── Provided information

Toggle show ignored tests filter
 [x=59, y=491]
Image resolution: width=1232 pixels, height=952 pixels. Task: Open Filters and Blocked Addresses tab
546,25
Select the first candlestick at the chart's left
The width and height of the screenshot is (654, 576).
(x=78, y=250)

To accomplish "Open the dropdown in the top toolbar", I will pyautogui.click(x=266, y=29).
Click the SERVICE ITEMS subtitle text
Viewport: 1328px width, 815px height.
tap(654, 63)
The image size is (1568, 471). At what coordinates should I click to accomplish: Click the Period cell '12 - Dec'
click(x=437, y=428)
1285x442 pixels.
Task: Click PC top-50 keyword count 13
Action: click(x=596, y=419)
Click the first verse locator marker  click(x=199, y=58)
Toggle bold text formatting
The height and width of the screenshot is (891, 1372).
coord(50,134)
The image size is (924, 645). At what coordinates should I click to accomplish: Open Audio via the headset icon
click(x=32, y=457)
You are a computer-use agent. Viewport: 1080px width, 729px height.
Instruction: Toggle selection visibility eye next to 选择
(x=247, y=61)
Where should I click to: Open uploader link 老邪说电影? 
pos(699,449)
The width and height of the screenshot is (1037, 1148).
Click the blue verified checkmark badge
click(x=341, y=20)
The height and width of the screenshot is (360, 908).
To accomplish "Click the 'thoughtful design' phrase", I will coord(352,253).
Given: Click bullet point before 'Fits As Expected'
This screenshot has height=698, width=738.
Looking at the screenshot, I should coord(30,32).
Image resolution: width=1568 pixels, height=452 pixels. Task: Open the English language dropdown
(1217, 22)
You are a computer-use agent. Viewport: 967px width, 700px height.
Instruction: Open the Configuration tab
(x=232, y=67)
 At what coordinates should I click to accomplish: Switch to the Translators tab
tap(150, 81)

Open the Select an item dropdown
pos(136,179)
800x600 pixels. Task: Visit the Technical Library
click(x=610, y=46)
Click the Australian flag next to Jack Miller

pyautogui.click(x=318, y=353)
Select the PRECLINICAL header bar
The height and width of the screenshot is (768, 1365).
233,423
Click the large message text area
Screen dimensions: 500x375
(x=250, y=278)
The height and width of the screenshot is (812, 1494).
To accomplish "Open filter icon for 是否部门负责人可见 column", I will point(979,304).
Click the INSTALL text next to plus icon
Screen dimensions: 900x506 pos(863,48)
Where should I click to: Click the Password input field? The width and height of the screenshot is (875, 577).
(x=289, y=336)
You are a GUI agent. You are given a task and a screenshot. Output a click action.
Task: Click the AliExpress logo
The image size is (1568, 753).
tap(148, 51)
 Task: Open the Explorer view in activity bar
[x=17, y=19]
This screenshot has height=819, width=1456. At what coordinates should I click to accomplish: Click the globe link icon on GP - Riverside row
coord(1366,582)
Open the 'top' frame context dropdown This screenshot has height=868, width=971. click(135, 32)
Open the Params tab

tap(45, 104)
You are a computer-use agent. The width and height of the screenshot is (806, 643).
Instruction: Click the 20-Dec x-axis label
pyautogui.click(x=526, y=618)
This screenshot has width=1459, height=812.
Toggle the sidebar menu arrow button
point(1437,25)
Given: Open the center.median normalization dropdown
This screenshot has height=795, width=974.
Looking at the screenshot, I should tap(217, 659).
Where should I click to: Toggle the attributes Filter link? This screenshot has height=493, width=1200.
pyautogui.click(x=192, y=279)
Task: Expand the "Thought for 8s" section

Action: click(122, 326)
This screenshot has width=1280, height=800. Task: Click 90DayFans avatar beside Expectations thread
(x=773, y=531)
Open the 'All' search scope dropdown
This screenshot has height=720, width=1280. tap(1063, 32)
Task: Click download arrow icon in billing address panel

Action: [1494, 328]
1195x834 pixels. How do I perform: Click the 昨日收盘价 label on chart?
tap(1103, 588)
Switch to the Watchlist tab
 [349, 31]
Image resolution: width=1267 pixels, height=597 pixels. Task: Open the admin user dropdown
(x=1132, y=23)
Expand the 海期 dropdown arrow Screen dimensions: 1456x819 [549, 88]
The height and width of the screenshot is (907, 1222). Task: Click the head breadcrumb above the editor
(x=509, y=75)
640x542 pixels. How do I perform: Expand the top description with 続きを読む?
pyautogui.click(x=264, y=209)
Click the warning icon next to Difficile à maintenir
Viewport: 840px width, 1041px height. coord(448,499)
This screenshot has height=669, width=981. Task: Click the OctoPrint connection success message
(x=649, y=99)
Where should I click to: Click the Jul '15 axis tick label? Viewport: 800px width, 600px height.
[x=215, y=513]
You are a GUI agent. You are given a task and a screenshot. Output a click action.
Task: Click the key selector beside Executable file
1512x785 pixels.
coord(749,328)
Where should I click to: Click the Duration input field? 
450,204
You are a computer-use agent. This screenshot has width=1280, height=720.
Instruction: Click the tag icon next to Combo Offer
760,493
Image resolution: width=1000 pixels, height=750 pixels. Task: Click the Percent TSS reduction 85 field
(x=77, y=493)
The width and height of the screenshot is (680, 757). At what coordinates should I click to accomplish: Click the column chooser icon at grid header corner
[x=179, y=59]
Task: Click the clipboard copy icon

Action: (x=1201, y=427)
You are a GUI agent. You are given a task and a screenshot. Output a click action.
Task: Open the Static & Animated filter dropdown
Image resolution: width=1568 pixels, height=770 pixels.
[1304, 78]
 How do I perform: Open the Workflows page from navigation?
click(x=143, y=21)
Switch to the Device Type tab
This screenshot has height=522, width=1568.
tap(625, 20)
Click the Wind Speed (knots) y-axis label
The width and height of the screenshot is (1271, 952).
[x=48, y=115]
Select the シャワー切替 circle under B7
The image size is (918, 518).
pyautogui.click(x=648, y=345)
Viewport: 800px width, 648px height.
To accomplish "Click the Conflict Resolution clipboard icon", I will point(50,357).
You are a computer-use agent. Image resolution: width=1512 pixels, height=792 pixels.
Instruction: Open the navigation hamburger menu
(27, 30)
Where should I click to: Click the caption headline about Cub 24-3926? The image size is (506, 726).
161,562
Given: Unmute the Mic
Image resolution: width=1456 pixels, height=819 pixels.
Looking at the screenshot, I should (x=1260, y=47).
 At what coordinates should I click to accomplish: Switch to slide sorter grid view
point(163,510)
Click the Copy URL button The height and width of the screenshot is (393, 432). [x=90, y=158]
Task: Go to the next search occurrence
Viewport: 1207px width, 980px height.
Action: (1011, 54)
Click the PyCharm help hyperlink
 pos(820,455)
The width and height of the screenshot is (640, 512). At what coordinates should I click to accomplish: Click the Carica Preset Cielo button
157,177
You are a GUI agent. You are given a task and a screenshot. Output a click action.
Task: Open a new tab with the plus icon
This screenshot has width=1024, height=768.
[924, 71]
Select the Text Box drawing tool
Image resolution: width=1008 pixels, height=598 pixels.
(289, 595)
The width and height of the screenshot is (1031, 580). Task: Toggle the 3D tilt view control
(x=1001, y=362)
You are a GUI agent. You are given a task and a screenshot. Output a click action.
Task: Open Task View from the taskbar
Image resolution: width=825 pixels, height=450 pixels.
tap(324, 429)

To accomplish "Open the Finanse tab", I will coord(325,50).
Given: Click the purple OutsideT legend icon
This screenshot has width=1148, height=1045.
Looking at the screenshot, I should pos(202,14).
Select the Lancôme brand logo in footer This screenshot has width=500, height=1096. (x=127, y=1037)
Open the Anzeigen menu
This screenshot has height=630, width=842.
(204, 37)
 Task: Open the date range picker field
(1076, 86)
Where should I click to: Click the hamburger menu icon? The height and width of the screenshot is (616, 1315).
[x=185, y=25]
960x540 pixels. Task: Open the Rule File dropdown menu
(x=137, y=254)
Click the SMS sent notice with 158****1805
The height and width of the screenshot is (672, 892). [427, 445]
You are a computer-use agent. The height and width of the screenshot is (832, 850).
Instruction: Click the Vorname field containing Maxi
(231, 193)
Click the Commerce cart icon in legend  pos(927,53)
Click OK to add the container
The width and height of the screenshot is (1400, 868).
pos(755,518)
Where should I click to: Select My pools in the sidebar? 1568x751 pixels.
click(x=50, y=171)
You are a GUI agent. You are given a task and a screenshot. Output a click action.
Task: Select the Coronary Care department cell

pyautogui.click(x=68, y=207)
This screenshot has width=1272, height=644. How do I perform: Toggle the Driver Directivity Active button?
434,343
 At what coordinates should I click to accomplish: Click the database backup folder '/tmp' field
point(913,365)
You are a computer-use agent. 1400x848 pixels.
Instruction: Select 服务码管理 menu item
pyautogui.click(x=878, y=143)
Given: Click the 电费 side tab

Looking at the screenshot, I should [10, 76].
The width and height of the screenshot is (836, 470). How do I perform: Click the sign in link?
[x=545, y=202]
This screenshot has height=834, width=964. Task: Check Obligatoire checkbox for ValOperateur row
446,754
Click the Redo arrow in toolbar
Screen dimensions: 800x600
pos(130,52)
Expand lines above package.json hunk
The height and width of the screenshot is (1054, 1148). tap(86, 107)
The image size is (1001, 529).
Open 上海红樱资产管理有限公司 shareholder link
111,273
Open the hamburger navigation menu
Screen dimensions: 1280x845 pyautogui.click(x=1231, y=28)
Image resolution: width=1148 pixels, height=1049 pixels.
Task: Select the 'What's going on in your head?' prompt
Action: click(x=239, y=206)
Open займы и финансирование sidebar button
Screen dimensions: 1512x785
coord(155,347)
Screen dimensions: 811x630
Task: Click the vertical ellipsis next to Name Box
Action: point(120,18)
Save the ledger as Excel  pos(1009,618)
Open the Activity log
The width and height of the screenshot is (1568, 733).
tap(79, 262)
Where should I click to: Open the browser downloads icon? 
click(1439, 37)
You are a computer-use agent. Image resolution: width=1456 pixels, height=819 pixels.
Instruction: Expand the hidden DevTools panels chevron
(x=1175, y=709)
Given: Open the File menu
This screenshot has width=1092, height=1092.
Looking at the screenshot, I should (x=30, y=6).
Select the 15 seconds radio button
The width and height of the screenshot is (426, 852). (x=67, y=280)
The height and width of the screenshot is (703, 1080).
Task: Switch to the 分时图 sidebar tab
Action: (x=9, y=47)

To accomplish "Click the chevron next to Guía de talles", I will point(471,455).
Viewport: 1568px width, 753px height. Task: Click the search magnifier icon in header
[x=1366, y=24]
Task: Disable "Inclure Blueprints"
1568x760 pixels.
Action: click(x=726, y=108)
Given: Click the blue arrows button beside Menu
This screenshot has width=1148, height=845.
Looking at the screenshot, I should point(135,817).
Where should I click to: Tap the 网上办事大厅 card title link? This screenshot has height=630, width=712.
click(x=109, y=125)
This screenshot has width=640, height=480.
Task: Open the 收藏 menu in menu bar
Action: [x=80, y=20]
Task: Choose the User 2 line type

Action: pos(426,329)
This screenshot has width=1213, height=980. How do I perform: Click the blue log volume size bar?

────

== Task description ==
Reproduce the data word for word, from its first line through the line containing "(x=232, y=67)".

== Completed task ==
Toggle show ignored tests filter
 [x=59, y=491]
Image resolution: width=1232 pixels, height=952 pixels. Task: Open Filters and Blocked Addresses tab
546,25
Select the first candlestick at the chart's left
The width and height of the screenshot is (654, 576).
(x=78, y=250)

To accomplish "Open the dropdown in the top toolbar", I will pyautogui.click(x=266, y=29).
Click the SERVICE ITEMS subtitle text
Viewport: 1328px width, 815px height.
tap(654, 63)
The image size is (1568, 471). At what coordinates should I click to accomplish: Click the Period cell '12 - Dec'
click(x=437, y=428)
1285x442 pixels.
Task: Click PC top-50 keyword count 13
Action: click(x=596, y=419)
Click the first verse locator marker  click(x=199, y=58)
Toggle bold text formatting
The height and width of the screenshot is (891, 1372).
coord(50,134)
The image size is (924, 645). At what coordinates should I click to accomplish: Open Audio via the headset icon
click(x=32, y=457)
You are a computer-use agent. Viewport: 1080px width, 729px height.
Instruction: Toggle selection visibility eye next to 选择
(x=247, y=61)
Where should I click to: Open uploader link 老邪说电影? 
pos(699,449)
The width and height of the screenshot is (1037, 1148).
Click the blue verified checkmark badge
click(x=341, y=20)
The height and width of the screenshot is (360, 908).
To accomplish "Click the 'thoughtful design' phrase", I will coord(352,253).
Given: Click bullet point before 'Fits As Expected'
This screenshot has height=698, width=738.
Looking at the screenshot, I should coord(30,32).
Image resolution: width=1568 pixels, height=452 pixels. Task: Open the English language dropdown
(1217, 22)
You are a computer-use agent. Viewport: 967px width, 700px height.
Instruction: Open the Configuration tab
(x=232, y=67)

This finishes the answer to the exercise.